◆ Using the information:
• 1. Answer these questions from the text on derived metrics, one line each:
(a) Who introduced Derived Metrics at Summit?
(b) How many general use cases does the text list?
(c) What is the formula after Visits is dragged in underneath?
• 2. Resume the text on derived metrics, starting right after its final sentence.
**** Selected text ****
At Summit, you might remember Bret Gundersen introduced Derived Metrics and showed a few examples. What are they? What are some use cases? Check out Derived Metric Sorcery here.

Derived metrics are calculated metrics, on steroids. You can now build complex calculations as a metric, or apply a segment to a metric, or combinations thereof, super-powering your analytics.  

They’ve been around for a little while now, particularly in Ad Hoc (Discover) but they’ve come to life in Analytics through the new metrics manager (and the segment manager).

So, what can you do with them?  There are generally three use cases:

  1. A simple segmented metric
  2. A calculated segmented metric
  3. A much more complex calculated and segmented metric

Let’s start with something simple. Perhaps you want to run some analysis around new visits as a percentage of overall visits. You could certainly do it with a segment, but derived metrics gives you the building blocks to do far more powerful things – later.

A simple segmented metric.

Using the metrics builder add the Visits metric as you would normally. Then, from the segment list, drag the New Visitors segment over (or another segment that you’ve previously created).

Derived_Metrics_New_Visitors

This new metric – New Visitors – can be applied to any report, trended over time, and even added into other custom metrics. For example, when you apply it to a page report you can add the metric against your other metrics.

A calculated segmented metric.

If you want Percentage of Overall Visits as a single metric, you can simply modify this calculation by dragging in another metric underneath it.  Here we’ve dragged in Visits so our formula now is New Visits / Visits.
**** Given information ****
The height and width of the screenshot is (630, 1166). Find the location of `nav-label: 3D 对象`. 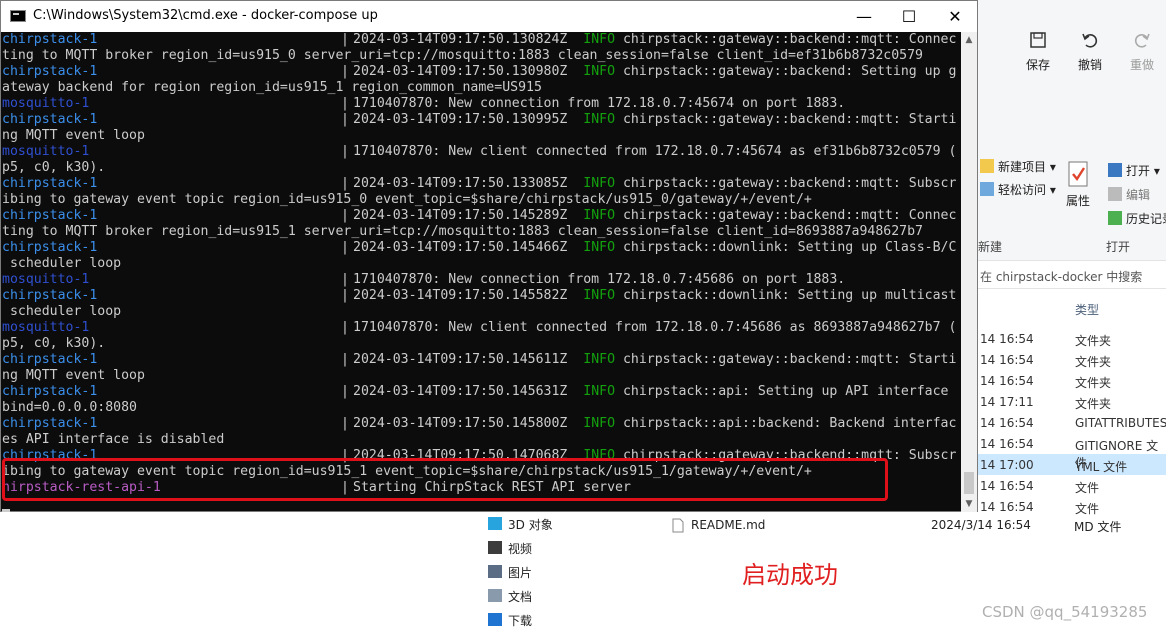

nav-label: 3D 对象 is located at coordinates (530, 525).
****
◆ Answers below:
• 1.
(a) Bret Gundersen
(b) Three
(c) New Visits / Visits

• 2.
Derived_Metric_Calculated

Don’t forget to change the format to percent and the decimal places etc.  There are plenty of features available, including a preview graph to show the outcome of the calculation.

Derived_Percent

So that’s a pretty straightforward example too.  And yes, you could have also achieved the same through segmentation by using comparison and would get the same result. But now for something more complex…

Using Metrics to find dogs and diamonds.

Strap in, it gets a little crazy from here.

At the Adobe Summit, you might remember Bret Gundersen introduced Derived Metrics and showed a few examples. We also featured a couple in our London Summit recap.

One of the more complex metrics he introduced was Weighted Bounce. This metric pushes the ‘interesting’ traffic to the top and bottom of the report. You can then sort or reverse sort this metric on the pages report to find ‘dogs and diamonds‘ as Bret put it. Be sure to include the real bounce rate in the report as well.  The formula was as follows:

 =(mean(bounce rate)*(1-(pageviews/maxv(pageviews)))+(bounce rate*(pageviews/maxv(pageviews)))

Using Derived Metrics to create this was a bit challenging with all of the nested containers etc.  My top tip for complex calculations is to split them apart into components and build them as separate metrics. Then combine them into a new metric by dragging all the component metric on.  The added benefit here is that you can validate each component to make sure you didn’t mess it up (like I did initially – thanks Bret).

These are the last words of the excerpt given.